TASK DETAILS >> Without adding anything, give again the lines from the one holding "You are a computer-use" through the final line of the records, exactly, with both ends included and pictures dropped.

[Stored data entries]

┌──

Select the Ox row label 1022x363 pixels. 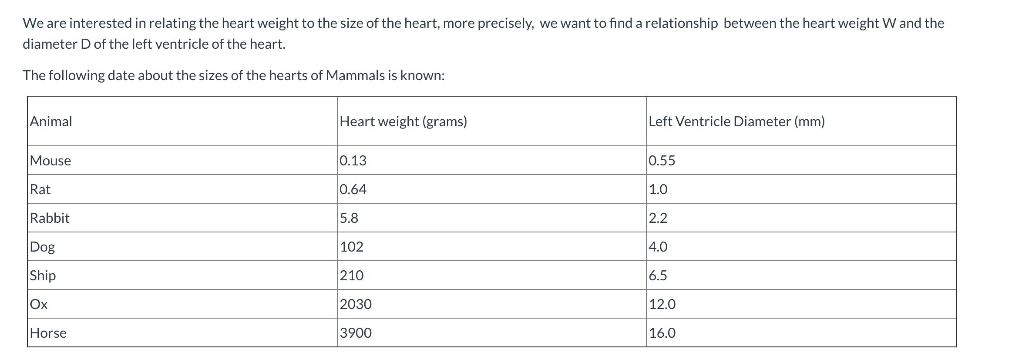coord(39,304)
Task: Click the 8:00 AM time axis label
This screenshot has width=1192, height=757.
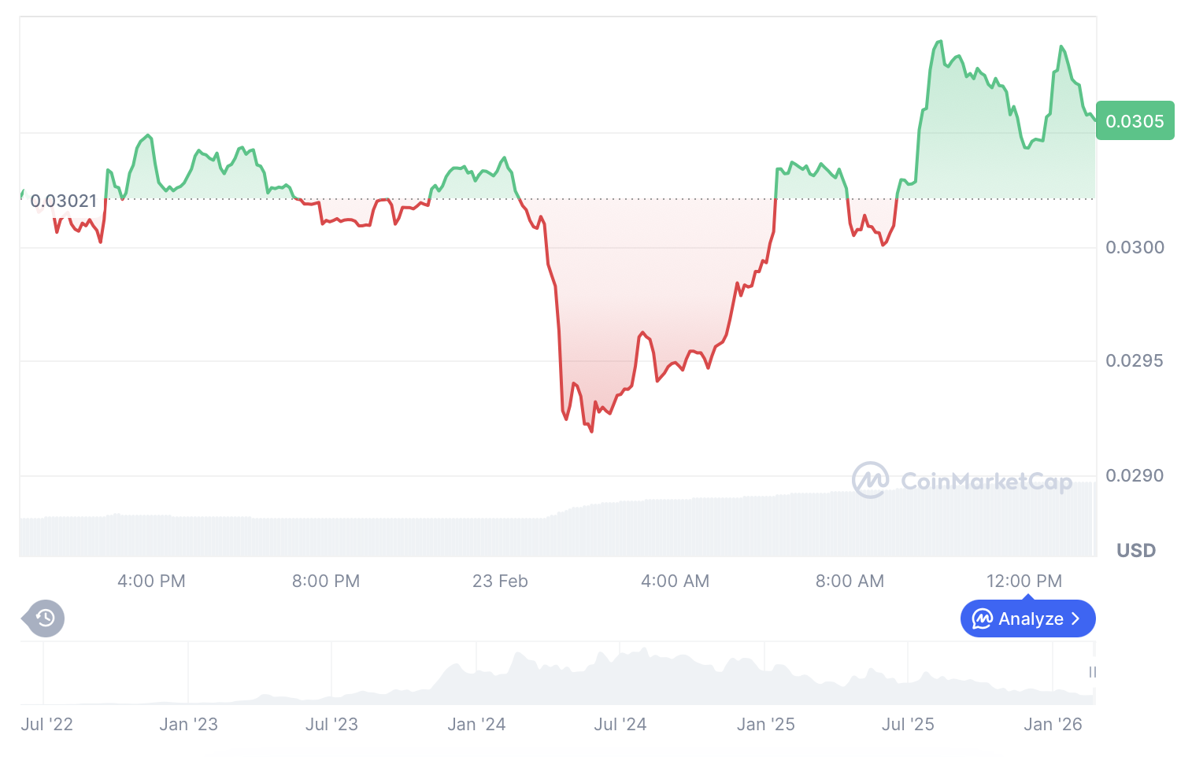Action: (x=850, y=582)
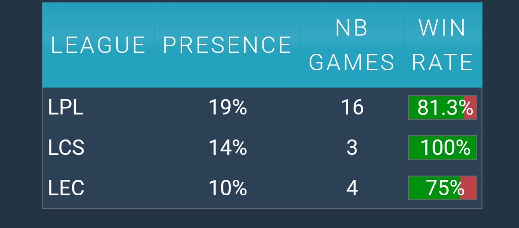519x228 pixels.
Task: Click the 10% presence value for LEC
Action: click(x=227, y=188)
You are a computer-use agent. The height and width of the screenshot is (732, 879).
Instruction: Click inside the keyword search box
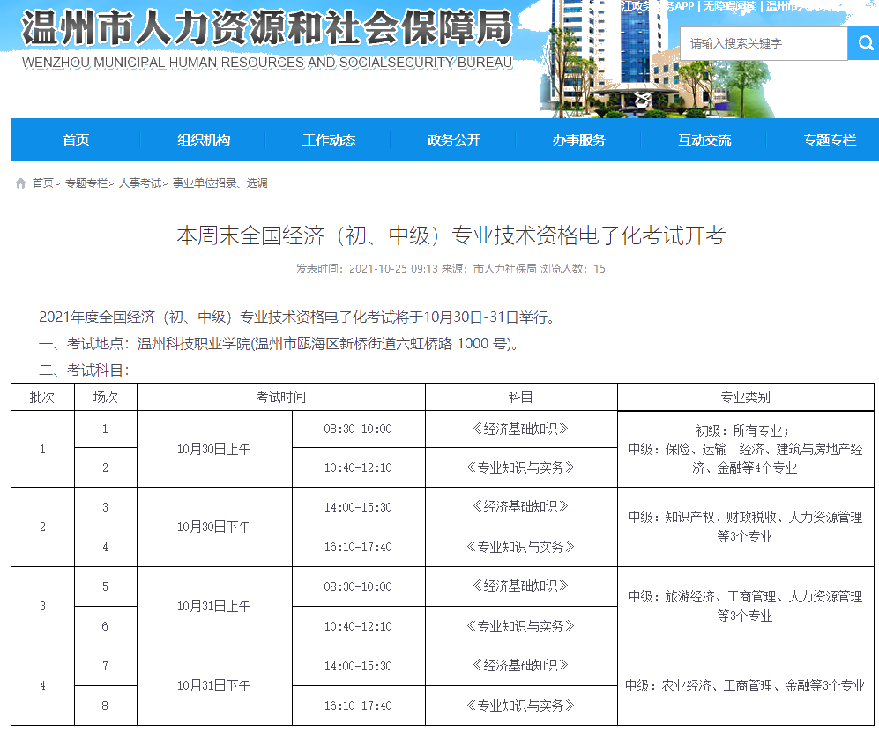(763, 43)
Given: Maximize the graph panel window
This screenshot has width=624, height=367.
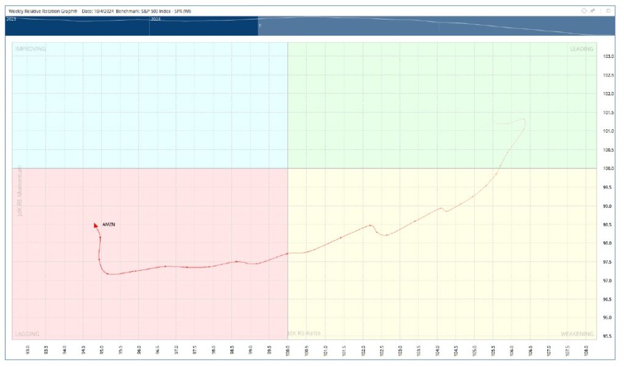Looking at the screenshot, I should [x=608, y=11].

└──

RESPONSE TO THIS EXERCISE >>
You are a computer-use agent. The height and width of the screenshot is (732, 879).
Instruction: Click inside the keyword search box
(763, 43)
Given: Maximize the graph panel window
This screenshot has width=624, height=367.
Looking at the screenshot, I should [x=608, y=11].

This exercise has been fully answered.